Exercise details:
Count the lines in the items below that contain the string "width", matching case exactly, and give only the number.

Data for processing:
'''

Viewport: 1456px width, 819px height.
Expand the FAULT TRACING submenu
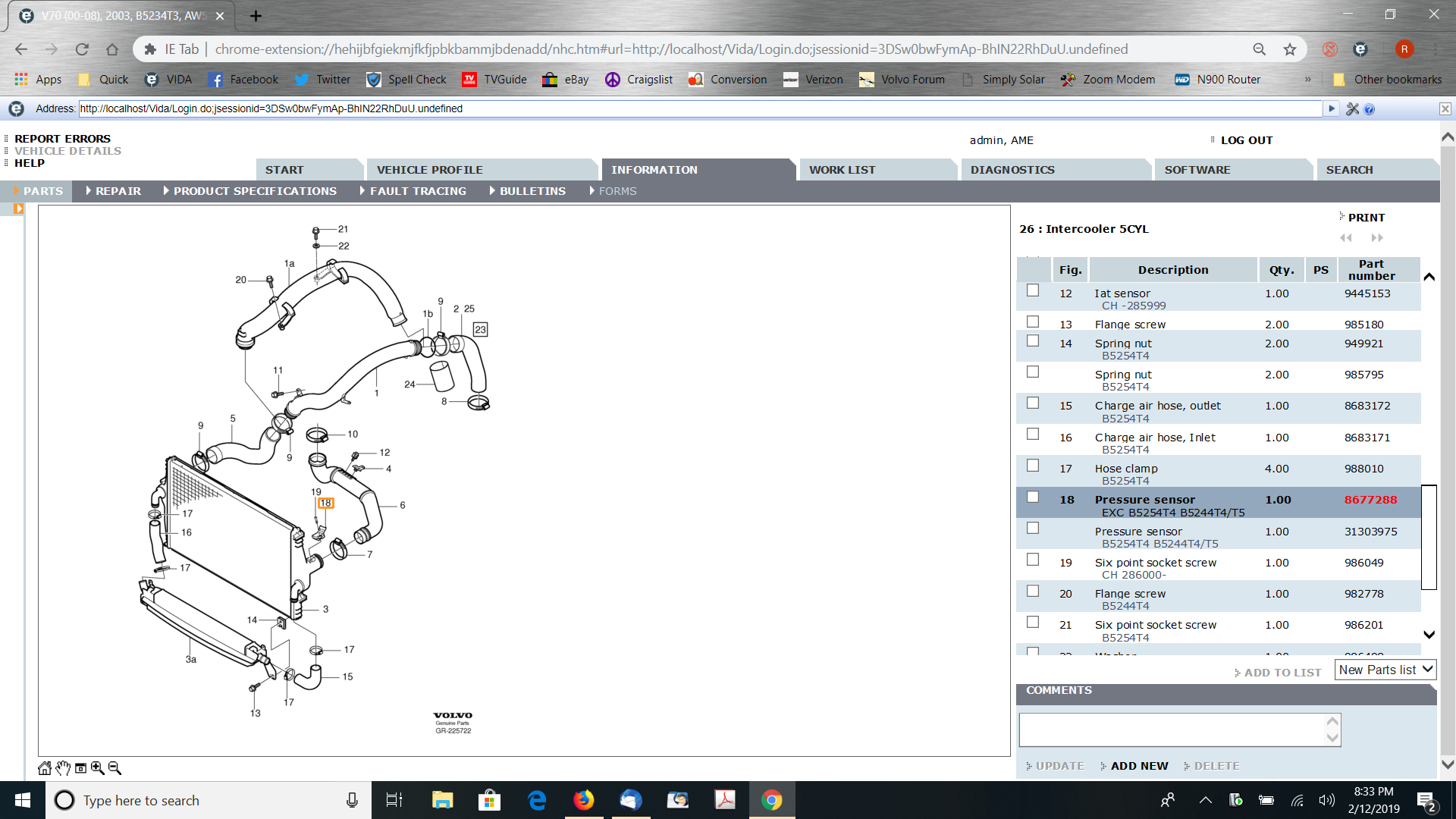point(417,191)

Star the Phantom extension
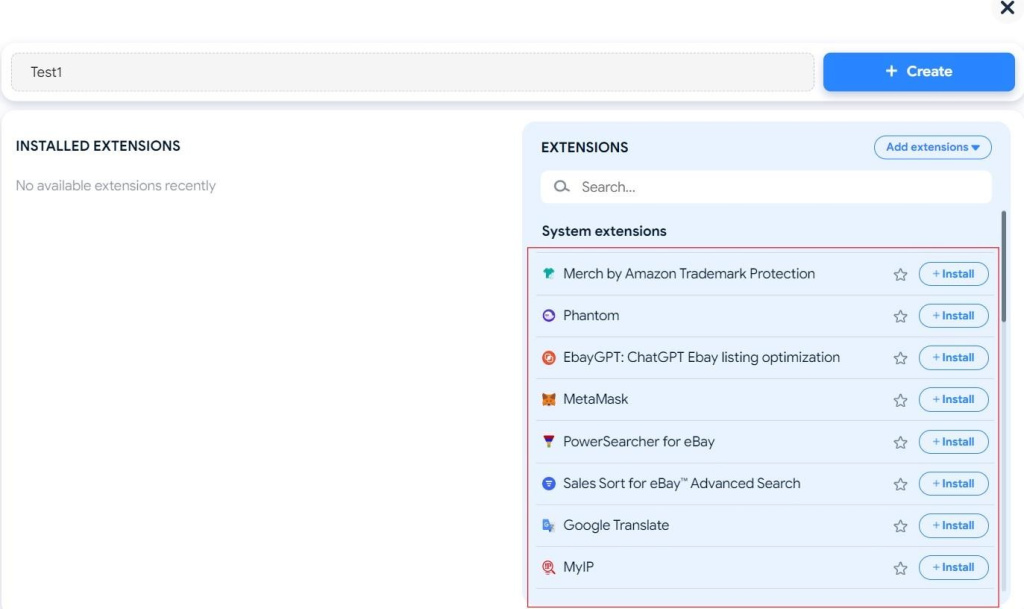point(900,316)
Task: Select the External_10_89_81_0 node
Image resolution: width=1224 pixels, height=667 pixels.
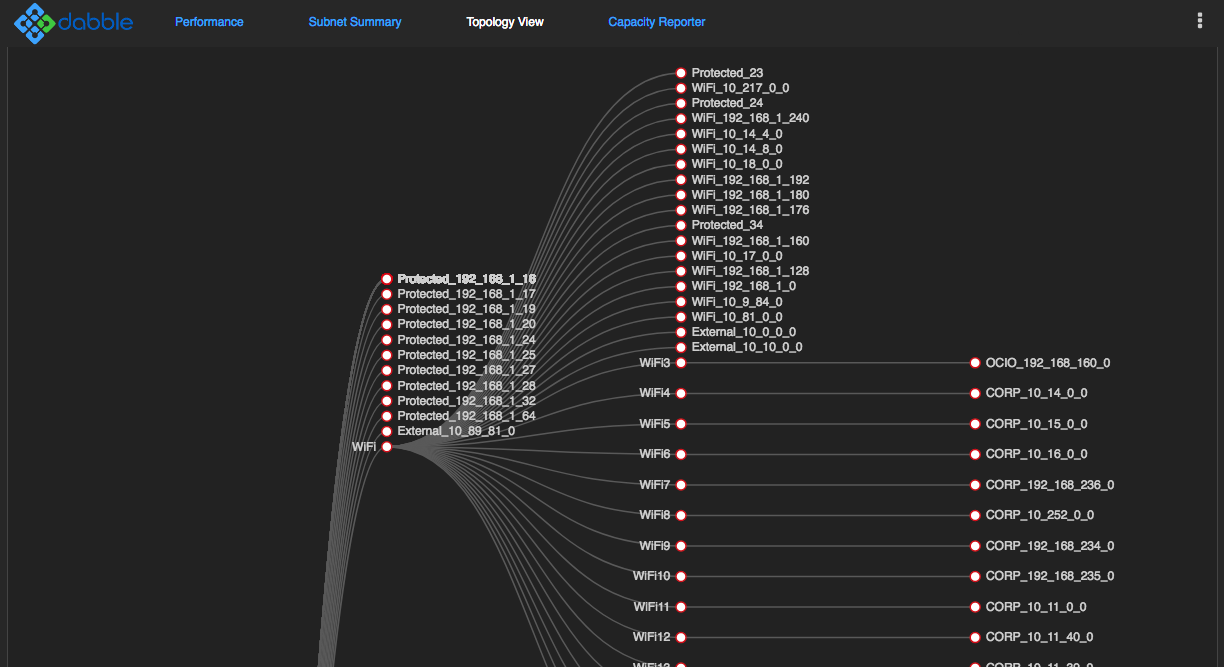Action: [387, 431]
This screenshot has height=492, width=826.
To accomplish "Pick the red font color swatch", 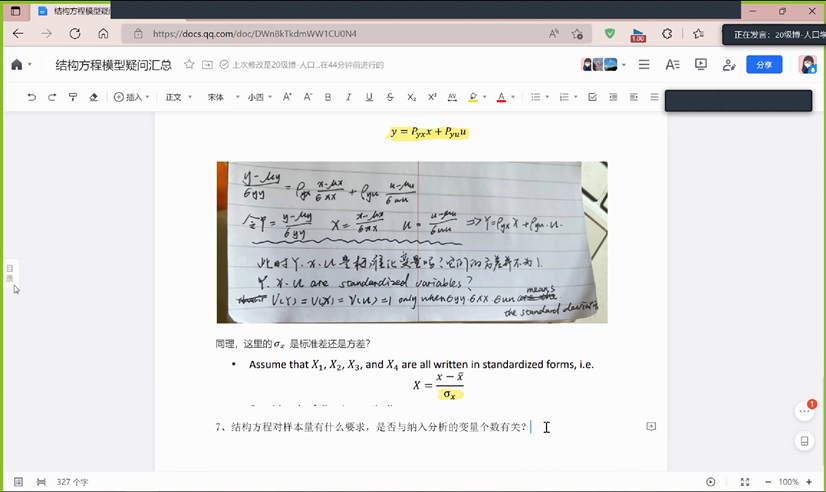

'''

Task output:
3